Recurso humano, producción y tecnología

–¿Puede afirmarse entonces que la industria petrolera nacional tiene déficit de recurso humano calificado?

–Sí. Si el país redujo en un millón su producción, uno se pregunta: ¿Qué ha pasado entonces? ¿Es que ahora no hay gente capaz de conducir eficientemente Pdvsa? También el déficit de talentos se refleja en la ocurrencia de accidentes industriales. Pdvsa ha reportado más incidencias fatales que cualquier otra empresa en la historia y un ejemplo está en lo que sucedió en Amuay, donde hubo más de 60 muertos, y no se dio un reporte detallado de lo que en realidad ocurrió, porque no se tiene a la gente preparada para controlar este tipo de situaciones, y menos para explicarlas.

–¿Qué se sabe de los progresos de las actividades de investigación y desarrollo que se realizan a través de Intevep?

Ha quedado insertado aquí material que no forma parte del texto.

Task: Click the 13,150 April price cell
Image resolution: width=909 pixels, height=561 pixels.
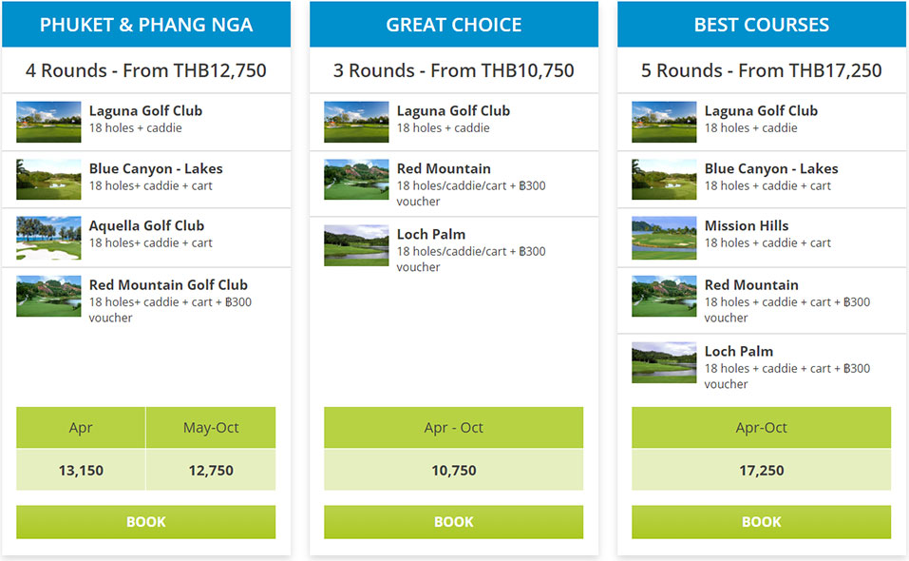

–No tenemos noticias de nuevos descubrimientos, invenciones o creación de nuevas o importantes patentes. En el Informe Anual de Pdvsa anteriormente se anunciaba la existencia de alrededor de 200 patentes propias. Desde que existe la actual administración no tengo información sobre la existencia de alguna nueva. En Intevep había gente preparada y dedicada a eso. Ahora se sabe que en forma paralela a las reuniones entre ejecutivos de las áreas de Exploración y Producción, se hacen cónclaves del partido de gobierno. Todo se ha politizado.

Endeudamiento y futuro

–¿Cuál es el estatus del endeudamiento de Pdvsa?

–Cuando llegó Chavez a gobernar, Pdvsa debía alrededor de 1.300 millones de dólares. Ahora esta deuda asciende a entre 200 y 300 mil millones de dólares. Se sabe que la empresa también ha dado respaldo a los empréstitos del Estado, sobre los cuales no hay control ni seguimiento.

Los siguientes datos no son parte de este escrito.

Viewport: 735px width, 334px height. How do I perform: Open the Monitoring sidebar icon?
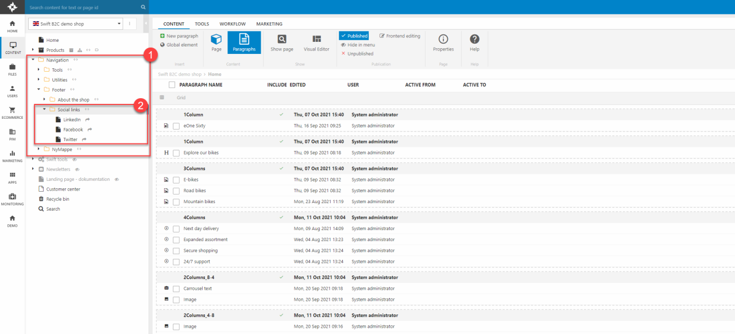12,199
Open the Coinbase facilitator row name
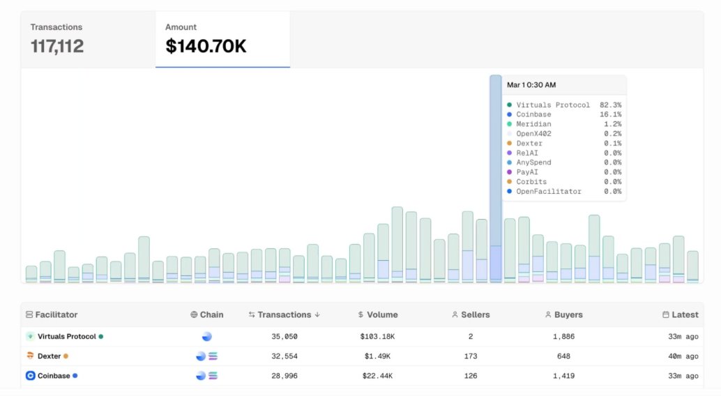721x396 pixels. coord(54,376)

–¿Se publican esas cifras, se conocen?

–El Informe Anual de Pdvsa refleja algunos datos y pueden hacerse comparaciones, sobre todo con cifras grandes y gordas. Por ejemplo, si antes se tenía una nómina de 34 mil empleados y ahora aumenta sobre los 170 mil, es decir, cinco veces más, y se produce un millón de barriles menos... A esto se suman los pagos a las misiones… No se tienen cifras exactas que ofrecer al país. La misión y los objetivos de la industria petrolera nacional han sido desvirtuados hacia el tema político e ideológico en menoscabo de su productividad.


–¿Cómo visualiza el futuro de la industria petrolera nacional?

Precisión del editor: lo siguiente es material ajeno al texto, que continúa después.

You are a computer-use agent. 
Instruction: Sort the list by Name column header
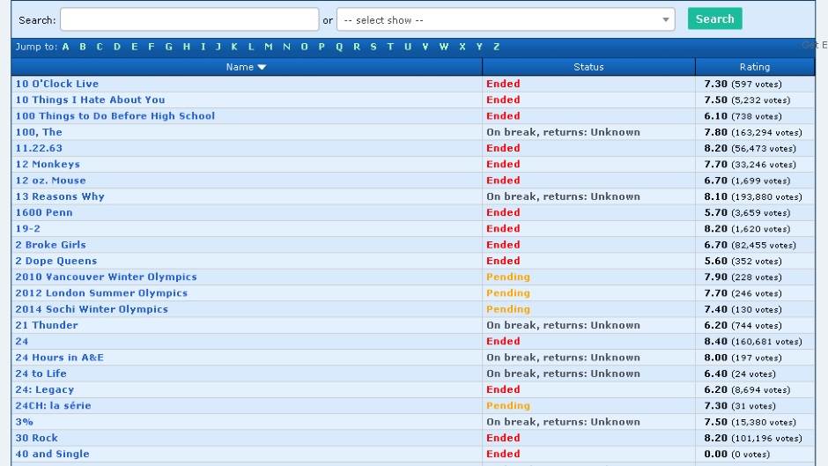246,67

–No sabemos qué harán con ella, porque no anuncian sus planes. Eso de acudir a la OPEP a pedir que no baje el precio del crudo no es un plan propio de Pdvsa, sino de todos los países productores de petróleo. Eso no lo controlan la industria venezolana ni el país, como quiere hacerse ver. Ahora Venezuela solo tiene tres clientes: Estados Unidos, China y la India. Al primero llegamos a vender 1.800.00 barriles diarios y ahora solo le comercializamos unos 600 mil. A China bajaron las ventas y la India solo nos compra alrededor de 400 mil barriles diarios. Venezuela no tiene petróleo para competir en el mercado de la manera como lo hacen con sus crudos livianos países como Arabia Saudita y Rusia.

–A raíz de los últimos acuerdos de la OPEP y de otros países productores, ¿qué puede esperarse del aumento de los precios del petróleo?

–No aumentarán como se anuncia, porque persiste la recesión en Europa. Sus países dejaron de comprar dos millones de barriles diarios. A la vez Estados Unidos ahora tiene más y mejores recursos que los nuestros, como es el esquisto.

"Además, la politización ha destruido nuestra capacidad de competencia", sentencia el periodista.